Chapter -01-

Chapter -01-

A Chapter by Jills

            I awoke to the sun floating in through the windowsill, shining down upon my face. As I glanced at my watch, I saw that it was eleven in the morning. Rolling over in bed, I smiled as I saw his bright brown eyes staring back into mine as he grinned back at me.

            “Good morning,” he whispered in a coarse voice before placing a kiss on my lips.

            Immediately my body reacted to that simple touch sending jolts through my body as memories of what happened the previous night made their way into my mind. I frowned when he removed his lips from mine.

            “So, what are the plans for today?” he asked while stretching out his arms above his head, making his muscles ripple in the process.

            “Well, since it’s a Saturday, we could just lie in bed all day,” I said as I began to press kisses along his collar bone, “or we can get up and face the day.”

            “As much as I would love to just lie here in bed with you all day,” he said while eyeing the blanket that covered up my bare body, “regretfully there are a couple things that I need to get done today.”

            “I can think of a couple things that should be done,” I teased playfully while nibbling on his neck as my hands started to roam over his body.

            Letting out a groan, his hand grabbed mine, stopping it from moving. His face took on a serious look as he softly stroked my cheek with his free hand.

            “I don’t get it. You’re so beautiful, so why are you wasting your time on me?”

            A stab of pain stung my heart as a frown found their way onto my lips. Was this his way of telling me that he didn’t want to hang out anymore? We weren’t an official couple, I guess you could say that we were more like friends with benefits. But still, the pain stung all the same.

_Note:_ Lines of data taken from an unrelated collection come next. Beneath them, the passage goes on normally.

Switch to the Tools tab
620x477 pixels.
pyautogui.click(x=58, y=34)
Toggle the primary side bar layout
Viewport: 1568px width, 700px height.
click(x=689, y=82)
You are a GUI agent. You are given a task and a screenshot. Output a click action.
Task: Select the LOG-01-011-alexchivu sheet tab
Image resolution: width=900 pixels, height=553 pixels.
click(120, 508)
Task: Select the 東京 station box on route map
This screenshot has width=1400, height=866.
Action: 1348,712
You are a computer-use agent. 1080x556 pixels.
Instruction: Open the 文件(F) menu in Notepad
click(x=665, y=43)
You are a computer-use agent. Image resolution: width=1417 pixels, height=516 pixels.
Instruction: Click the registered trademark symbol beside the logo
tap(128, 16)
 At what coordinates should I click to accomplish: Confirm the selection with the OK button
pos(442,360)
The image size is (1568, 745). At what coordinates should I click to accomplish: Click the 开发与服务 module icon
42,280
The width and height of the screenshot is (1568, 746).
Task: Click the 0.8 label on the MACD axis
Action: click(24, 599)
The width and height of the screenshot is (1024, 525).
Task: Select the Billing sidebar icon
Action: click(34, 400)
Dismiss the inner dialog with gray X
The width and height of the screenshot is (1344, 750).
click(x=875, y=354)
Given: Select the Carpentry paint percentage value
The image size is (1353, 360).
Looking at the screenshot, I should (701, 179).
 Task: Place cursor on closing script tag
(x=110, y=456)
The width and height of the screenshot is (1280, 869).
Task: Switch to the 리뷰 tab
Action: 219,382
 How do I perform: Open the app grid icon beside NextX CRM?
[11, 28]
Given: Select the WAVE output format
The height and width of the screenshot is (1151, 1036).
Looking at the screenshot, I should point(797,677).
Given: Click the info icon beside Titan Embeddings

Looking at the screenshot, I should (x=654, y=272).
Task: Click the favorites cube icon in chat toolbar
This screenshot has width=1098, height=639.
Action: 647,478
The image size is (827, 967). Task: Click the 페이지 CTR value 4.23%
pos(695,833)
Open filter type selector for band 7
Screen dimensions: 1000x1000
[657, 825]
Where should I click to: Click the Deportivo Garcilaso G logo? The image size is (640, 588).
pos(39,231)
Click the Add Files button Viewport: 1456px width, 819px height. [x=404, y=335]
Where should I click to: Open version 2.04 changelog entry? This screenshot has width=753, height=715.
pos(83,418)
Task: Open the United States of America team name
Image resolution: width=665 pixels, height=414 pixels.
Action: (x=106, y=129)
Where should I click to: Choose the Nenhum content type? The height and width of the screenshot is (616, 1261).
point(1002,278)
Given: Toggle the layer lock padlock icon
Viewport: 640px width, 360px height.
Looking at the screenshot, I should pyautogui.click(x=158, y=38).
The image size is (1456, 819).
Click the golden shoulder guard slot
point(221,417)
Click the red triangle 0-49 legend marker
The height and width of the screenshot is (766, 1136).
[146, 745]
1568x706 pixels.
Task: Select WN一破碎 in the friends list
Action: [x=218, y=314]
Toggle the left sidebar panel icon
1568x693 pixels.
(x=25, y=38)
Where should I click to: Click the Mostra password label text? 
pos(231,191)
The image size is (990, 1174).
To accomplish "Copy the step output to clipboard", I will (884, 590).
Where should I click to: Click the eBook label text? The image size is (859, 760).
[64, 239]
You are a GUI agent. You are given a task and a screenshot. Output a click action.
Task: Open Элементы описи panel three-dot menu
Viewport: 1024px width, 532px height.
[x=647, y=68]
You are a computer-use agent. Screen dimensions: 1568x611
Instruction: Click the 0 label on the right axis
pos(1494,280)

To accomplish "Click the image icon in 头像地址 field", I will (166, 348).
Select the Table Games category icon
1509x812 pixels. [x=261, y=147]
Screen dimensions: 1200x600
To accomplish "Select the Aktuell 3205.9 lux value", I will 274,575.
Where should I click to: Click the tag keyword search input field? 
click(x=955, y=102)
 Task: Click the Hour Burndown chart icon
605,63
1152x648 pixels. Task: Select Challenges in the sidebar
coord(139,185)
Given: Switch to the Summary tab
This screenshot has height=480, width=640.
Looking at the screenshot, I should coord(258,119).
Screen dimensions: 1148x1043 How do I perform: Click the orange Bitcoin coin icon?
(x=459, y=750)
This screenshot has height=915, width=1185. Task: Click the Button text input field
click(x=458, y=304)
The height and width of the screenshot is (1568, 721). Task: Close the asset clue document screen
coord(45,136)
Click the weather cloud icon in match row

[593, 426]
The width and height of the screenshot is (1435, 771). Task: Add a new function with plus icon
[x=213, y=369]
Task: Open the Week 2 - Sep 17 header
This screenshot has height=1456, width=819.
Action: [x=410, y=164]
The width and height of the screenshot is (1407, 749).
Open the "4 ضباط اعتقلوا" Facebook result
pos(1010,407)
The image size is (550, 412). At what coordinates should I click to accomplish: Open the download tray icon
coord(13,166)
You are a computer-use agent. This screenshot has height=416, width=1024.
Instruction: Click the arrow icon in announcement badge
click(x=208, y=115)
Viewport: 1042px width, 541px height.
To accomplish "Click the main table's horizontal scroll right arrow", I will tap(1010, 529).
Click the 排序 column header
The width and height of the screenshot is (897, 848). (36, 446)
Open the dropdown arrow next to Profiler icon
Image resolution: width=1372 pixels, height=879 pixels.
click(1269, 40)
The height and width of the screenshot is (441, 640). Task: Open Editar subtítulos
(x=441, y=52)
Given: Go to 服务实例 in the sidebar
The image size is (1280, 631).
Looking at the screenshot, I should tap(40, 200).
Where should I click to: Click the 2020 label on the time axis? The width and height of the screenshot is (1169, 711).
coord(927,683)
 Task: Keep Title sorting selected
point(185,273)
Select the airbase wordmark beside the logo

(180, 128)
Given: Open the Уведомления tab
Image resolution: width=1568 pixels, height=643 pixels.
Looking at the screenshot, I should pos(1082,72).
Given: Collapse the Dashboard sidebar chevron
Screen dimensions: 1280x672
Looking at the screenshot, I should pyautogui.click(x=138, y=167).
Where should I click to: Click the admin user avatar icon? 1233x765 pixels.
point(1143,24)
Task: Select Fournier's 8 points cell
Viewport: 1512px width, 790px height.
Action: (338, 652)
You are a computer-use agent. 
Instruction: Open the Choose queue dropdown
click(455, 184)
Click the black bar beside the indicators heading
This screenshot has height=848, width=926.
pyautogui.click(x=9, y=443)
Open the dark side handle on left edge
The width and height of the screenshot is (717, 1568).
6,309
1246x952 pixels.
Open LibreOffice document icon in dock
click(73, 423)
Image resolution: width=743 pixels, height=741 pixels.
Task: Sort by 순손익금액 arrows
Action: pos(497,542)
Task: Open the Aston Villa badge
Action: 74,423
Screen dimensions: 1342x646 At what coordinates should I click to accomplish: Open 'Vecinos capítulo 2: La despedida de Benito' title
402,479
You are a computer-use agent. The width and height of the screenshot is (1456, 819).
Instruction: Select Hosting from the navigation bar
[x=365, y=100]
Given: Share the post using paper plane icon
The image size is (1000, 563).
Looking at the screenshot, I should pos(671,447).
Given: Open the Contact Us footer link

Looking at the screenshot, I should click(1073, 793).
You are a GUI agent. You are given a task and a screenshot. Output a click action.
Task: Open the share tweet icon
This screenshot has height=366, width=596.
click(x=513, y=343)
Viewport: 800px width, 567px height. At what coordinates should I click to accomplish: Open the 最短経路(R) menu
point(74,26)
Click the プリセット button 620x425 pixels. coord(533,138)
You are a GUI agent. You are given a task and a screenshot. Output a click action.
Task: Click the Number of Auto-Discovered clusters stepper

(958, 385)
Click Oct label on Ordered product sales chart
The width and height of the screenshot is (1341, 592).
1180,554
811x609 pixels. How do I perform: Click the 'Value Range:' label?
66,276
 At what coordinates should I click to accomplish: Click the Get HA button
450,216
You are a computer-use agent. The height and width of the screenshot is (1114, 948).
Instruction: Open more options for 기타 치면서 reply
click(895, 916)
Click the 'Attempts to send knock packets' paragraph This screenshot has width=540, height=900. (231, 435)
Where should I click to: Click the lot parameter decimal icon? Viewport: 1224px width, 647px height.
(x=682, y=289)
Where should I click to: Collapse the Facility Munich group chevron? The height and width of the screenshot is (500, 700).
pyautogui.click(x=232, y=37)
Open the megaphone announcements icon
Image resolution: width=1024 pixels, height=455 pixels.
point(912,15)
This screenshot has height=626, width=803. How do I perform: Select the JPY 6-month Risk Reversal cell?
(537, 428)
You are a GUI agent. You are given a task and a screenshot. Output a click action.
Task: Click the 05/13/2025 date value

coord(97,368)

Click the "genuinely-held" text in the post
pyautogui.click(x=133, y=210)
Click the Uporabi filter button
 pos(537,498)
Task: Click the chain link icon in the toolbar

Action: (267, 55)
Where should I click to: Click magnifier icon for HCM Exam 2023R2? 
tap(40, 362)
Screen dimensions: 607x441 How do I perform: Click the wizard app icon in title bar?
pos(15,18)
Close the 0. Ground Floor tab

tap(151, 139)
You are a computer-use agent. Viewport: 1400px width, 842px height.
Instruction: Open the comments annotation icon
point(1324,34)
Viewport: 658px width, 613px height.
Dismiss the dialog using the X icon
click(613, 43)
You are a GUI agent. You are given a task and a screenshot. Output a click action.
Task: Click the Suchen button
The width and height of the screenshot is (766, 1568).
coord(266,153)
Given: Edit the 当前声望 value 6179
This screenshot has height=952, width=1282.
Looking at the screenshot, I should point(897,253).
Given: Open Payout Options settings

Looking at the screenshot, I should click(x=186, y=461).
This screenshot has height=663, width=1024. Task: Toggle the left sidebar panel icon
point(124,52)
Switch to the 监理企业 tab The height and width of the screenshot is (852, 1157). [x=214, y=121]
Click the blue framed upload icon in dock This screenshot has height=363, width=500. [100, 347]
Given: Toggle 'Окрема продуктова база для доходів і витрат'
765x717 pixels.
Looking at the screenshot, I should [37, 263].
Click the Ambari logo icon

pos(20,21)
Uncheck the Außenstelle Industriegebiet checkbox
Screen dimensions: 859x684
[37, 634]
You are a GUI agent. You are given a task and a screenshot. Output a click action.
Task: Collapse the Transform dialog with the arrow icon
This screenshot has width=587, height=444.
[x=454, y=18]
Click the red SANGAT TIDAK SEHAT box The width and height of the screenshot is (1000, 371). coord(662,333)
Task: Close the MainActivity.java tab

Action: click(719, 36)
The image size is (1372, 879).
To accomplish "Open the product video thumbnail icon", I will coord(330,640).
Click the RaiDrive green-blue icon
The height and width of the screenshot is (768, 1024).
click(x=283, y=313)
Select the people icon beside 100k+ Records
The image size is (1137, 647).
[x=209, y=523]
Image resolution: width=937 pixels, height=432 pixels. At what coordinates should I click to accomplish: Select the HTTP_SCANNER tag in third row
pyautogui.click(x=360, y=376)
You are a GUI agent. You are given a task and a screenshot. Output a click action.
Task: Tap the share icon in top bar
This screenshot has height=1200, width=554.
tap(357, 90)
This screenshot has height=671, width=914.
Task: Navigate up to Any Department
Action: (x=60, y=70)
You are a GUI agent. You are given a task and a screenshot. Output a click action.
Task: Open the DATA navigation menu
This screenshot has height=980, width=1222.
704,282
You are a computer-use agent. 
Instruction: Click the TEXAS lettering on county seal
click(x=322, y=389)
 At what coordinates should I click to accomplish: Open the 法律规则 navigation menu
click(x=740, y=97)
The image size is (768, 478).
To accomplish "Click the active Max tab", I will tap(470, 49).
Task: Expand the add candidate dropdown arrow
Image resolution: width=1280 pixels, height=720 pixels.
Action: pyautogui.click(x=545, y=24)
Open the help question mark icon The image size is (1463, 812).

            “Well fine, if you don’t want me ‘wasting my time’ on you, I guess I could just go out and find someone else to waste it on,” I ranted as I sat up and turned to get off the bed.

            “Hon, that’s not what I meant,” he groaned while reaching out his arm to softly grab a hold of my arm to prevent me from leaving the bed. He sat up, propping himself up on an elbow as he looked at me. “It’s just that I don’t get it. You, being here with me when you could be off with someone else who would make you so much more happier than I could.”

            “But why? Why do you think that I would be happier with someone else?” I asked as I turned back to face him.

            “Because I’m not good enough for you,” he said as he looked me in the eyes. I just sat there, not knowing what to say next as he ran a hand through his hair, trying to put the words he wanted to say together. “Nors, I told you when we first met that I was an absolute a*****e, and I mean that. I’m no good for you. You’re better off finding someone else.”

            “I don’t get it,” I whispered while shaking my head in disbelief.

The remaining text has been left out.